Re: [PATCH v7] x86: mce: kexec: switch MCE handler for kexec/kdump

From: Borislav Petkov
Date: Mon Apr 06 2015 - 07:59:06 EST


On Fri, Mar 06, 2015 at 10:22:16AM +0000, Naoya Horiguchi wrote:
> kexec disables (or "shoots down") all CPUs other than a crashing CPU before
> entering the 2nd kernel. But the MCE handler is still enabled after that,
> so if MCE happens and broadcasts over the CPUs after the main thread starts
> the 2nd kernel (which might not initialize MCE device yet, or might decide
> not to enable it,) MCE handler runs only on the other CPUs (not on the main

You lost me here: "MCE device"?

> thread,) leading to kernel panic with MCE synchronization.

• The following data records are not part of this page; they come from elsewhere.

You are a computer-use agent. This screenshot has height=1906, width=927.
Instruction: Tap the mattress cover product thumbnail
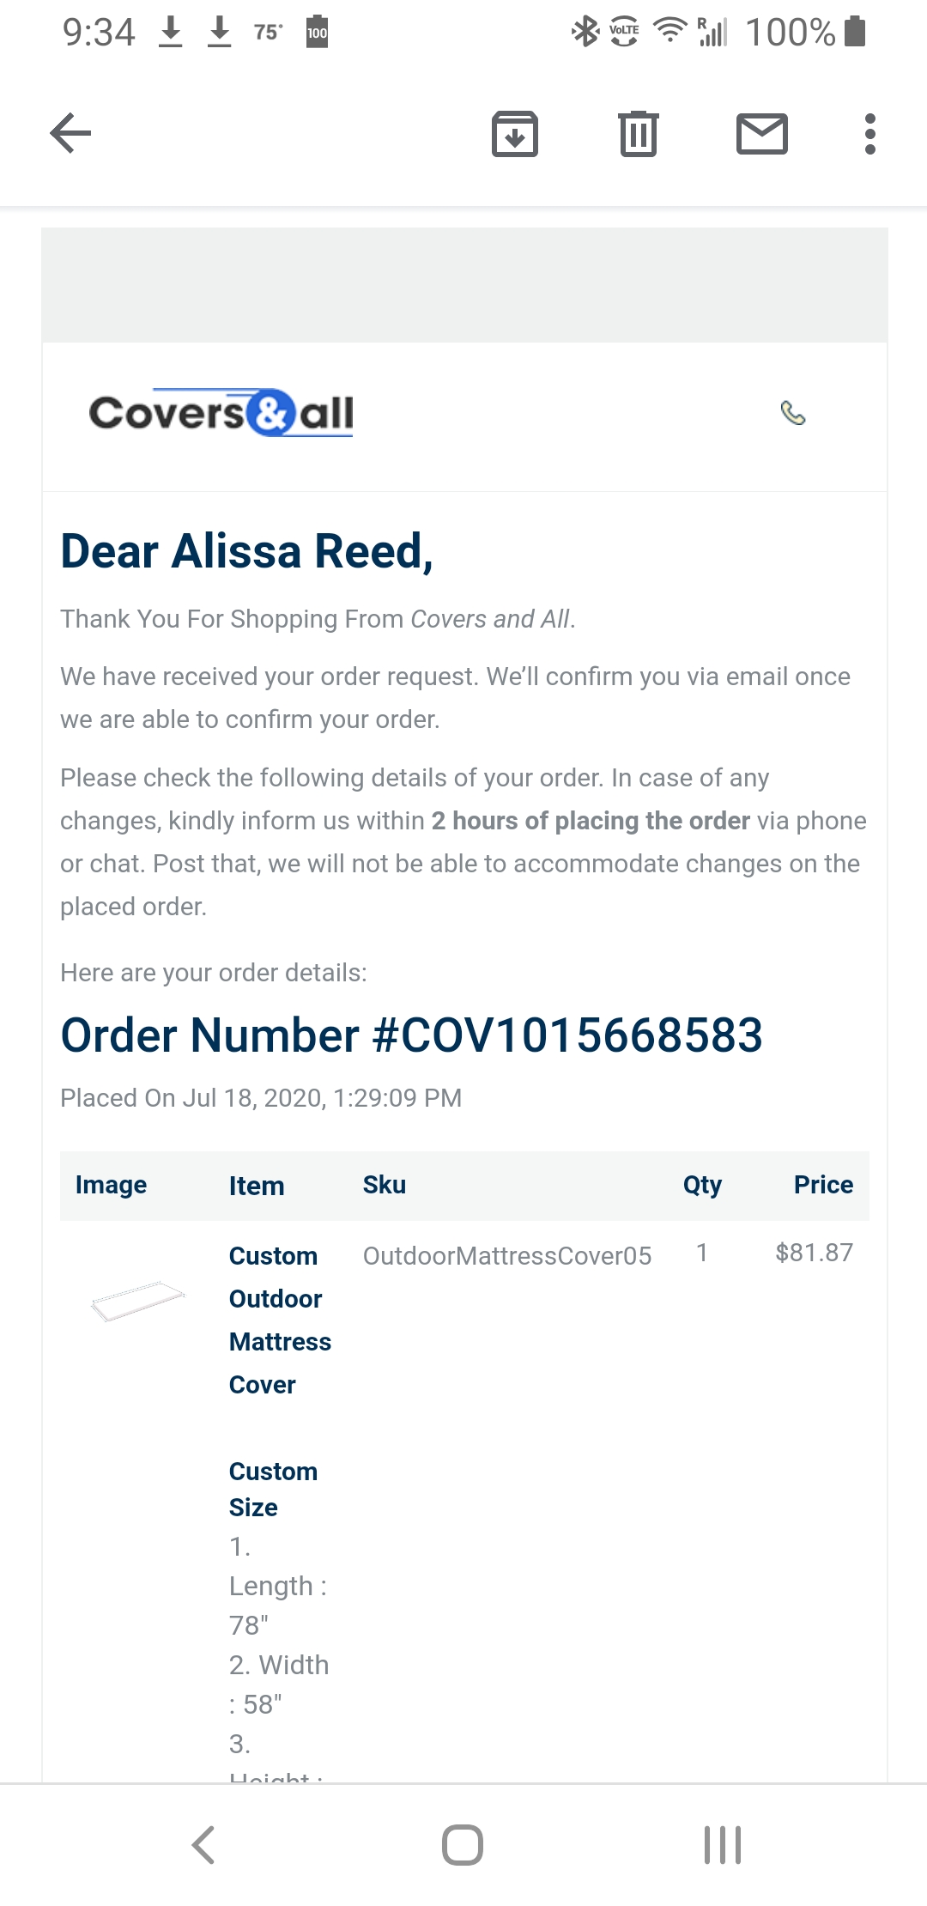[x=137, y=1299]
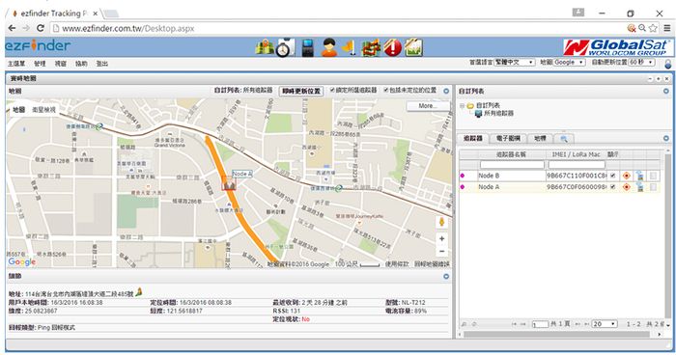Open the map provider Google dropdown
The height and width of the screenshot is (355, 676).
pyautogui.click(x=569, y=63)
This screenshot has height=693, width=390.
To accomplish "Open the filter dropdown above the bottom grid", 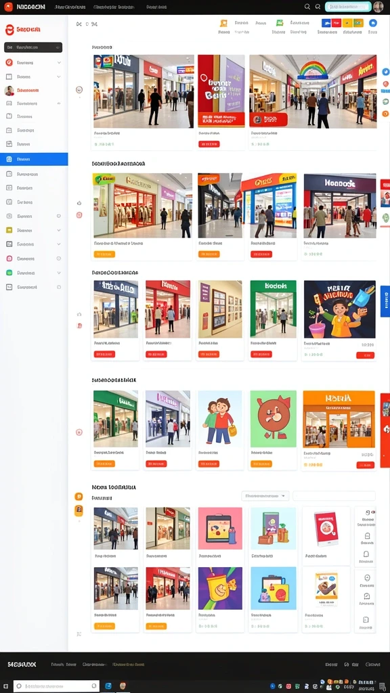I will click(265, 496).
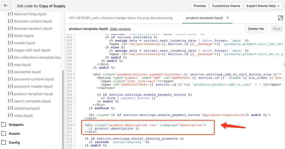Open header.liquid file icon

click(10, 43)
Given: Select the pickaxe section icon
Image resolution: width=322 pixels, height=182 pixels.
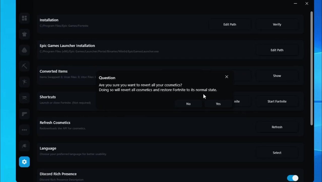Looking at the screenshot, I should 24,66.
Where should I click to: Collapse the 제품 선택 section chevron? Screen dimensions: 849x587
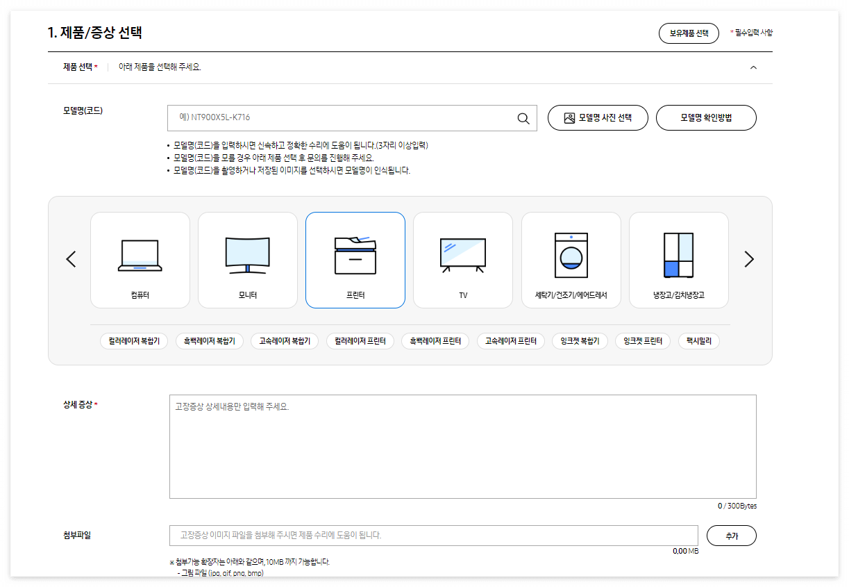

The user-visible
> effect of this bug is kdump failure.
>
> Our standard MCE handler do_machine_check() assumes some about system's
> status and it's hard to alter it to cover kexec/kdump context, so let's add
> another kdump-specific one and switch to it.
>
> Note that this problem exists since current MCE handler was implemented in

Did we have kdump then at all and was that a "problem" then even?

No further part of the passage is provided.